I don't mean to diss on the idea, it's a good way to dip a toe into the math and computer science behind algebraic graph theory, but in production or for anything but the smallest (and densest) graphs, a sparse graph algebra library like SuiteSparse would be the most appropriate.

SuiteSparse is used in MATLAB (A .* B calls SuiteSparse), FalkorDB, python-graphblas, OneSparse (postgres library) and many other libraries. The author Tim Davis from TAMU is a leading expert in this field of research.

(I'm a GraphBLAS contributor and author of OneSparse)

These approaches may be nice to demonstrate the concept in brief but I'm a bit sad the article didn't take the opportunity to go into a design that only stores the triangular data since it's pretty trivial to overload operators in C++. If this is meant to be a demonstration of the performance advantage of mdspan over nested vector creation (which certainly is the case for large multidimensional arrays) it'd be good to dial that up.

When the article mentioned “more efficient”, I was expecting some actual measurements.

Instead, it seems to just assert that allocating (dense) matrices in a big block is better than the usual array of pointers that you would get in older C/C++.

Note that GCC/libstdc++ (as of v15.2) does not yet implement std::mdspan [1], so it needs to be imported from another reference implementation like Kokkos [2].

[1] Merged in for v16: https://gcc.gnu.org/bugzilla/show_bug.cgi?id=107761

[2] https://github.com/kokkos/mdspan

Are the adjacency matrices in graph theory really usually dense?

On a related note, there's currently a lot of work towards adding graph structures to the upcoming c++ standard. https://www.open-std.org/jtc1/sc22/wg21/docs/papers/2025/

I can see a use for this.

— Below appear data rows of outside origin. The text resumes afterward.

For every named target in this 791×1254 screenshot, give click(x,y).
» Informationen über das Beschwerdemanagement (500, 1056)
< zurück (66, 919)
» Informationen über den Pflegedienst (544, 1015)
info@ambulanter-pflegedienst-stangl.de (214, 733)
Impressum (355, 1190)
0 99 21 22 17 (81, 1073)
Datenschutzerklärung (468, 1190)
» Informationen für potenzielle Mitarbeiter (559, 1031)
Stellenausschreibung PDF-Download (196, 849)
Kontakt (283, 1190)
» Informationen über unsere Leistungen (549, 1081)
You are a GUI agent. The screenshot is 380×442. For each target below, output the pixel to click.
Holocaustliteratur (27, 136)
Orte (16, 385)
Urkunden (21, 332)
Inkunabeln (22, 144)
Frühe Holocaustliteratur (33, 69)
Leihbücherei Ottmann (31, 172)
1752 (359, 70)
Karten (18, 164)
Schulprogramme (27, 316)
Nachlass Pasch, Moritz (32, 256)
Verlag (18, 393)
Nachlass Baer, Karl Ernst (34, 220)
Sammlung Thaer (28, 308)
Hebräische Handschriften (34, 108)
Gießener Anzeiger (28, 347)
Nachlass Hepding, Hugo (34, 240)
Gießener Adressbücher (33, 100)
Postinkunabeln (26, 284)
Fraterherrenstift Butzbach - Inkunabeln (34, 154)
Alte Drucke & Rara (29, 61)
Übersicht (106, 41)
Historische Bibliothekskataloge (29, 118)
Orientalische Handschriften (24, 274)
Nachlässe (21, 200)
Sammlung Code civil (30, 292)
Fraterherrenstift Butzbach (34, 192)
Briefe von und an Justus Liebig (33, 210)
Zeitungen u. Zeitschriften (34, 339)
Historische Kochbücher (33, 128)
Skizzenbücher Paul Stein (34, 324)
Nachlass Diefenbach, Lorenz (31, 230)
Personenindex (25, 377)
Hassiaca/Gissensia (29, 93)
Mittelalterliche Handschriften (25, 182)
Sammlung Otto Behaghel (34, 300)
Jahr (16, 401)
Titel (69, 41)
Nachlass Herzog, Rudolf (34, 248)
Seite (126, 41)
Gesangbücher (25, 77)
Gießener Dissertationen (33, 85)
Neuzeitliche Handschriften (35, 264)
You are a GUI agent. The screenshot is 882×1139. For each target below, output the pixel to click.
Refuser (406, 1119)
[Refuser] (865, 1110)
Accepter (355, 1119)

It would be nice to not have to write the typical indexing boilerplate when dealing with multidimensional data. One less area to make a mistake. Feels less kludgy.

I wonder if this has any benefit of row vs column memory access, which I always forget to bother with unless suddenly my performance crawls.

One important thing to keep in mind when using std::mdspan: There is no stable version of GCC with official support. Not even version 15.2. You need to use the latest trunk. I discovered this after I had already written a significant amount of code using std::mdspan that compiled in Clang and MSVC.